Fox and His Friends (1975)

A depressing, slow-burning gay drama that only Fassbinder (also fantastic in the lead role) could have conceived—full of pathos and rich in its depiction of the milieu of a class-divided queer community.

Rating: 4.5 out of 5.

Review #2,223

Dir. Rainer Werner Fassbinder
1975 | West Germany | Drama/Romance | 124 mins | 1.37:1 | German, English & French

Not rated – likely to be R21 for homosexual content

Cast: Rainer Werner Fassbinder, Peter Chatel, Karlheinz Bohm
Plot: A suggestible working-class innocent wins the lottery but lets himself be taken advantage of by his bourgeois new boyfriend and his circle of materialistic friends.
Awards: Official Selection (Cannes)
Source: Rainer Werner Fassbinder Foundation

Accessibility Index
Subject Matter: Moderate – Love, Queer Community, Class
Narrative Style: Slightly Complex
Pace: Slightly Slow
Audience Type: General Arthouse

Viewed: Criterion Blu-ray
Spoilers: No


One of his most outwardly gay films, Fox and His Friends is R.W. Fassbinder at his most empathetic.  A lot of it boils down to his fantastic performance in the leading role as Fox, a young downtrodden working-class man who hopes for a change in fortunes—and indeed gets his wish when his winning lottery ticket unexpectedly sets him up for a life of financial freedom. 

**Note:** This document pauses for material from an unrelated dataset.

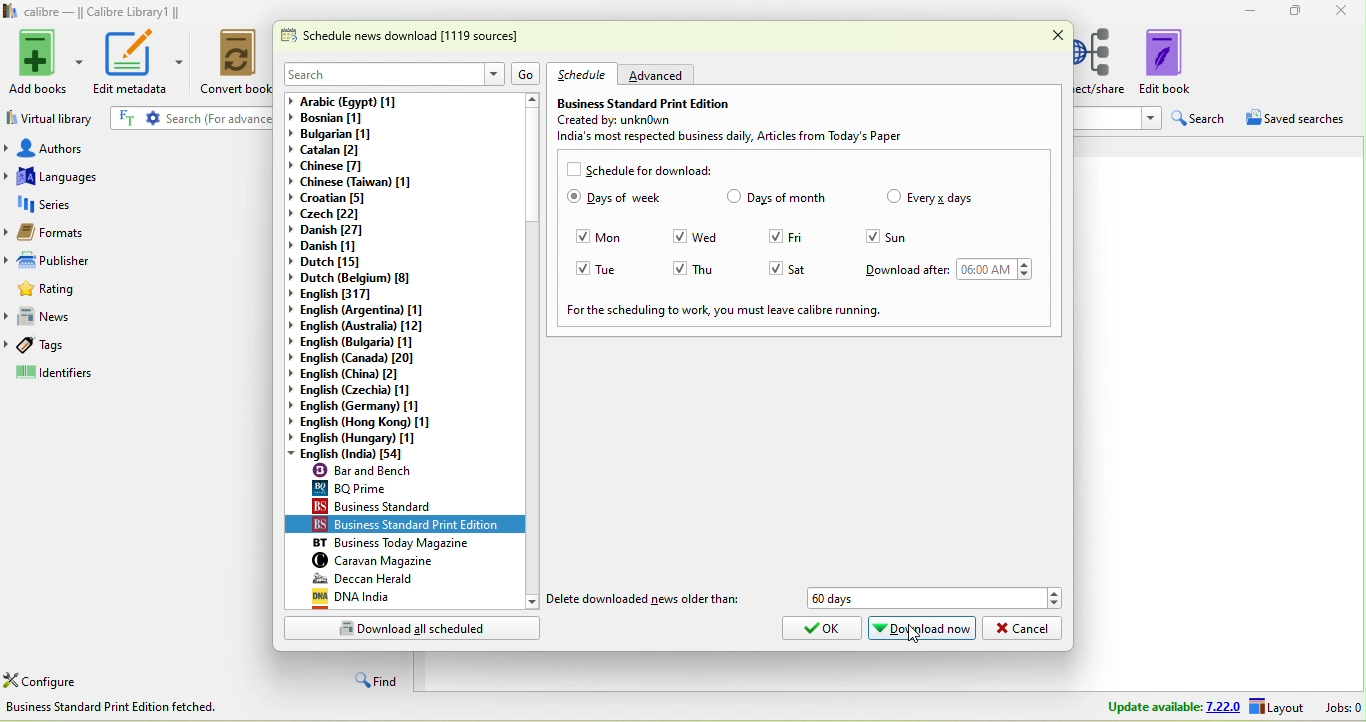 Image resolution: width=1366 pixels, height=722 pixels. I want to click on jobs 0, so click(1339, 707).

That is, until he falls in love with an upper-middle-class man. But love is a losing game, as the late Amy Winehouse famously sang, though under Fassbinder’s exacting hands, one might call it a total KO. 

A depressing, slow-burning gay drama that only the prolific German director could have conceived, Fox and His Friends is full of pathos and goes right into the heart of a homosexual relationship borne out of love and connection, but class issues slowly eat their way into it, exposing the rotten core of masculine disdain. 

“I pay for everything. I always pay for everything.”

Fassbinder plays against type as a soft-hearted man whose emotional vulnerabilities are triggered when his character is forced to adopt the habits, tastes and attitudes of a learned, well-mannered person. 

Furthermore, the theme of financial dependability (and responsibility) is upended by Fassbinder in an ironic fashion—it is Fox, the poor man, who must take care of his newfound fortune.  But can he, in all of his naivety? 

The film’s depiction of the milieu that Fox finds himself in—the West German class-divided queer community as it were—may be rich in detail, but it is Fassbinder’s stinging social commentary of it that is most striking. 

As a queer filmmaker himself, his treatment is certainly an eye-opening perspective—he finds the worst in gay men and subjects them to abject misery.  But what comes out of it is universally human, a drama that wouldn’t have felt out of place if it had pivoted on a heterosexual relationship.  This is perhaps the film’s true, hidden brilliance.